* **Work instructions**:
Across all the entries below, how many lines mention the string "heading"? Respond with a single number.

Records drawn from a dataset
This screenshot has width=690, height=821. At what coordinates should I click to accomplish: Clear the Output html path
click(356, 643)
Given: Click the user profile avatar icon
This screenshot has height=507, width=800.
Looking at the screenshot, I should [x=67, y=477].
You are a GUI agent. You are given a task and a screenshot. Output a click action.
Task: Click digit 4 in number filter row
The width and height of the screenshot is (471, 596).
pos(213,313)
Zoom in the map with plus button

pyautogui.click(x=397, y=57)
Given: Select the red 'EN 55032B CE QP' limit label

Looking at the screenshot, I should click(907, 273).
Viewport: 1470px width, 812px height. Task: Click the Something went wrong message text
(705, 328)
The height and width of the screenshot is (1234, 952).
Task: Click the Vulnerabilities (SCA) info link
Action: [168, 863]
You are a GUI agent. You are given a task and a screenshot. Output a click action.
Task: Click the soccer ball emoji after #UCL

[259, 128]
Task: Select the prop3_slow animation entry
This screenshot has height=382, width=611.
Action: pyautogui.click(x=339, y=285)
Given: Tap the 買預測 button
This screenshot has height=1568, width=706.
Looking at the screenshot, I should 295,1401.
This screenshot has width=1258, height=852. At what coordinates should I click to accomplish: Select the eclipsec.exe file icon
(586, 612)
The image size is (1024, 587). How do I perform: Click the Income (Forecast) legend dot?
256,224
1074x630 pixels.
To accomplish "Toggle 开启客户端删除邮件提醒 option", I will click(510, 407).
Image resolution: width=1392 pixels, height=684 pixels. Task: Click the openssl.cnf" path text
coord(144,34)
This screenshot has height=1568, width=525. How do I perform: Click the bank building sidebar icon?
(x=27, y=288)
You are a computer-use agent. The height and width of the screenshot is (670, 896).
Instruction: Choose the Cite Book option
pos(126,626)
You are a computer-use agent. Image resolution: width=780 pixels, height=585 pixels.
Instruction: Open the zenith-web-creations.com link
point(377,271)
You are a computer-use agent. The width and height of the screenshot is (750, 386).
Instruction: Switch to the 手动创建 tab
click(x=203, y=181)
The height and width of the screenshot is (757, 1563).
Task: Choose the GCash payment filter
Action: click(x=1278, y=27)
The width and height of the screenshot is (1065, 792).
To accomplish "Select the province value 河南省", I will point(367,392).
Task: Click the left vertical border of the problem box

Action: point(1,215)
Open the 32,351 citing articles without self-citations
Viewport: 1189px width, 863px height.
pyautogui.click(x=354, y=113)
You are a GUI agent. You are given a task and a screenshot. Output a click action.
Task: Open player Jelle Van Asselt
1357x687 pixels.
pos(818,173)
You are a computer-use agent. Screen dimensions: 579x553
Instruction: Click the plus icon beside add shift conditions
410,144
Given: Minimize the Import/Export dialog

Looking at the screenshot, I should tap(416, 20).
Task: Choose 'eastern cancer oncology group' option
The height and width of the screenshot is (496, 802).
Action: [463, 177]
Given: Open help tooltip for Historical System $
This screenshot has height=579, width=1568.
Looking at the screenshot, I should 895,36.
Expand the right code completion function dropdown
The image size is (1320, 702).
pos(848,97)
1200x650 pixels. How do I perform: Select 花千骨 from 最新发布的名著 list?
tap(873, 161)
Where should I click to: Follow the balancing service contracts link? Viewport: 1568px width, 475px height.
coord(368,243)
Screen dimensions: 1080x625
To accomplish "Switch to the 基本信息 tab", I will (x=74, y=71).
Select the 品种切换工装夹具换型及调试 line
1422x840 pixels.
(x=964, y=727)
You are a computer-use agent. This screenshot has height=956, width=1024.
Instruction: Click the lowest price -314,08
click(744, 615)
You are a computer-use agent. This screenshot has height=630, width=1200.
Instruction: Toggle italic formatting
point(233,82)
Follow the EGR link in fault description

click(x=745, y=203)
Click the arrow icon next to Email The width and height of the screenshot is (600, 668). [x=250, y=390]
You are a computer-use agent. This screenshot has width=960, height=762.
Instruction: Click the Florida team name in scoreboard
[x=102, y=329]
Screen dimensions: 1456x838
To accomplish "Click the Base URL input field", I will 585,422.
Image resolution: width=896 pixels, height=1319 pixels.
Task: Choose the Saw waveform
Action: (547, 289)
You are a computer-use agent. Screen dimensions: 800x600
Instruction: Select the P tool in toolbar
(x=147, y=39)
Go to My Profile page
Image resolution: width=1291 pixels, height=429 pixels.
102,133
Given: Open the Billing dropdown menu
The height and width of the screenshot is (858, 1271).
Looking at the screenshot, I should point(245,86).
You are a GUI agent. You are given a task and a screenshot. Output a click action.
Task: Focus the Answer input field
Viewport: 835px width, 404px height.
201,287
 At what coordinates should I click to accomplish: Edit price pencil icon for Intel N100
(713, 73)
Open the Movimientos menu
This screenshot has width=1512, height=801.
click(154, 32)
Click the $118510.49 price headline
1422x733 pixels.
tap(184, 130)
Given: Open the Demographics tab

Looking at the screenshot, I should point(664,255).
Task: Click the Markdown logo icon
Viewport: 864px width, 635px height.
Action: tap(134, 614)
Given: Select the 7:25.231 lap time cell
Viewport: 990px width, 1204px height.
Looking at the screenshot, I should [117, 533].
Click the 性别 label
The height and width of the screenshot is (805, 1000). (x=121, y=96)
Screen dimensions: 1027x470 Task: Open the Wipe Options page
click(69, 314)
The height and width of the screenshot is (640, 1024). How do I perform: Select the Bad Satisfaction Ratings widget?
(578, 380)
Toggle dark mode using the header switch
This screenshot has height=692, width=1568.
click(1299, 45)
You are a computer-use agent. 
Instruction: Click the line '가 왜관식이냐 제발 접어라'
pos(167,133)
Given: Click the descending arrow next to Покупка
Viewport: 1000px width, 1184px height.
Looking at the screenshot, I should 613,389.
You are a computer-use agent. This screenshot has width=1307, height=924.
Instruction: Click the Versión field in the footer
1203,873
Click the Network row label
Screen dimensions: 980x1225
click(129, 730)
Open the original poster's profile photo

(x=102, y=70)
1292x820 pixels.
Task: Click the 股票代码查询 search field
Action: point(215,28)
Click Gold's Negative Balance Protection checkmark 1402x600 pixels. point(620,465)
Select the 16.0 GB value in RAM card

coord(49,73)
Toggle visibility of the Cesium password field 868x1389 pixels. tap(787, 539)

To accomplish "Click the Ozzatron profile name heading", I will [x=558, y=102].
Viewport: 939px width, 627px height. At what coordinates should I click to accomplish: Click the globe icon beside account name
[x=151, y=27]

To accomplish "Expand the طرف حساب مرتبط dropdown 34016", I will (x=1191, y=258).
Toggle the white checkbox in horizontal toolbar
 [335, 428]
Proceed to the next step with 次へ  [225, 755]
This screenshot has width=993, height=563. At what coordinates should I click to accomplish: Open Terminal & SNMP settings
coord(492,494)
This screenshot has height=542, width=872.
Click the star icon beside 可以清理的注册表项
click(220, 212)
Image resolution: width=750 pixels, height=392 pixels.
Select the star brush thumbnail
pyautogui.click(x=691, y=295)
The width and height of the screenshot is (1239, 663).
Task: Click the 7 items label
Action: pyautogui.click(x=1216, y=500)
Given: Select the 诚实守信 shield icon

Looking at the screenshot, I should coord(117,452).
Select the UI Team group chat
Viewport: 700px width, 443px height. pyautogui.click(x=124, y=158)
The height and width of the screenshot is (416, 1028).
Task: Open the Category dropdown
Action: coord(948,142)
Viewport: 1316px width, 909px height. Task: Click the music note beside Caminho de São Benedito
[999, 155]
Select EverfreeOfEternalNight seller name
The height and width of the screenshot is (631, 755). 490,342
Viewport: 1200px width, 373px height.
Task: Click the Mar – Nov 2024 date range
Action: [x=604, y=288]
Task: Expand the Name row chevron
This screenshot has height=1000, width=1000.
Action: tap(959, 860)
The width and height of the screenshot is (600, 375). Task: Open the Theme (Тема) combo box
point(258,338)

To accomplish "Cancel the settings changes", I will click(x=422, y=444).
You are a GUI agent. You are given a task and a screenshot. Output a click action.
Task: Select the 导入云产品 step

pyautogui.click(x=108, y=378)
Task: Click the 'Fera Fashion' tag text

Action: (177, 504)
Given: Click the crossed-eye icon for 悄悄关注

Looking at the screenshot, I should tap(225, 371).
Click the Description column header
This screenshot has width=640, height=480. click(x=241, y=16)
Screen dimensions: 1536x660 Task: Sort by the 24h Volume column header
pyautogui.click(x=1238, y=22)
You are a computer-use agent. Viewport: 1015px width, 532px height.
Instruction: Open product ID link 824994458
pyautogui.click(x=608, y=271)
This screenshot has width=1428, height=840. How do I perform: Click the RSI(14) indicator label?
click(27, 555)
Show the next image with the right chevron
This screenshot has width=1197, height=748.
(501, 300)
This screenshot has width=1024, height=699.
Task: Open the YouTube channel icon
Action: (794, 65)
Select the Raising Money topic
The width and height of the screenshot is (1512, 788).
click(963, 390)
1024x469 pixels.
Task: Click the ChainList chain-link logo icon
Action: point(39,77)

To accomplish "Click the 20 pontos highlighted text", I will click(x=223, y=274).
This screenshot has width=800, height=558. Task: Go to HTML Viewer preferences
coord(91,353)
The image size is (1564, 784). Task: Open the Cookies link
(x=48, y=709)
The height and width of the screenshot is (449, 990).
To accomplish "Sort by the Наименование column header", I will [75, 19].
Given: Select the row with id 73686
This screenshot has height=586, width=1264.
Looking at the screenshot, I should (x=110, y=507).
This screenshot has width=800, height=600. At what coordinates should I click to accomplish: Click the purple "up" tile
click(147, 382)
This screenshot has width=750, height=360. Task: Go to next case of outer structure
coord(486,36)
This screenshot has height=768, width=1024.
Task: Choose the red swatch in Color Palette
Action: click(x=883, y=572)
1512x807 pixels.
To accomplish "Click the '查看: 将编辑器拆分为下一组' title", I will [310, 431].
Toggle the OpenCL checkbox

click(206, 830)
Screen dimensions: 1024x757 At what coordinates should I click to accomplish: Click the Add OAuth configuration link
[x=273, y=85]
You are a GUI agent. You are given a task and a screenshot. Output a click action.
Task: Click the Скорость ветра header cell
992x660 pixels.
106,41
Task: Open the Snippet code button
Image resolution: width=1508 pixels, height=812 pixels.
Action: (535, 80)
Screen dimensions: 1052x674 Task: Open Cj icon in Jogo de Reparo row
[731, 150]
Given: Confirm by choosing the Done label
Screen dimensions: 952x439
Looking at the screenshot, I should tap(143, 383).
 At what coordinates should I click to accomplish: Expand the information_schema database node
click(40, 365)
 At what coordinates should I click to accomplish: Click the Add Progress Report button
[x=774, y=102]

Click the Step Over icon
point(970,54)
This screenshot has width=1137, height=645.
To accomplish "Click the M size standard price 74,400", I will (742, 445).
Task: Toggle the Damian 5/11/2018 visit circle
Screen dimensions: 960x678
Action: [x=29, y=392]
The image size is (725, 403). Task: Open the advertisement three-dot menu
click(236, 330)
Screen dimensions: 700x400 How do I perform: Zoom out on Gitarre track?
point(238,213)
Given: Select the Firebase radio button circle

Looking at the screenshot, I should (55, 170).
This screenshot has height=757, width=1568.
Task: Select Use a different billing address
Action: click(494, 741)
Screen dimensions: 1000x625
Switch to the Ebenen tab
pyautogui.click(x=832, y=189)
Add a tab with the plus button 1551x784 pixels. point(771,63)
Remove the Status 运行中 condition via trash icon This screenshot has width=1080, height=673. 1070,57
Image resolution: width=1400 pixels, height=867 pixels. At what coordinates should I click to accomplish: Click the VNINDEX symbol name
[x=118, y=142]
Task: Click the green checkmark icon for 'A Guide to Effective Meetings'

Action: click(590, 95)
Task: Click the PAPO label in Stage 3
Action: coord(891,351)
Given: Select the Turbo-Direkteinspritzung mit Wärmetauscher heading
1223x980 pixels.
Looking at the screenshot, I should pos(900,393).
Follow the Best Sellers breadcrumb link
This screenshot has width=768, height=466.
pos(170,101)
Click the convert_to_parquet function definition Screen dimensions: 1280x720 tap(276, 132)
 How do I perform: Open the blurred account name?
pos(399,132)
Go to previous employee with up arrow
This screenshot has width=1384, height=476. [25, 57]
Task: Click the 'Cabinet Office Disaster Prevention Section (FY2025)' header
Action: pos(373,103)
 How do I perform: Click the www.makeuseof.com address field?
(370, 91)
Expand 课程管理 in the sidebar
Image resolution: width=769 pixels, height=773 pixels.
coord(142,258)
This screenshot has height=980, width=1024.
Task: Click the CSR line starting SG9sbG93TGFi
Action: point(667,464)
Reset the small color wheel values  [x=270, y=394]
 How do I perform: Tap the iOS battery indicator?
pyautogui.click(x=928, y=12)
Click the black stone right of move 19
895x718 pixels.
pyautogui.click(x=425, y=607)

* **Task output**:
2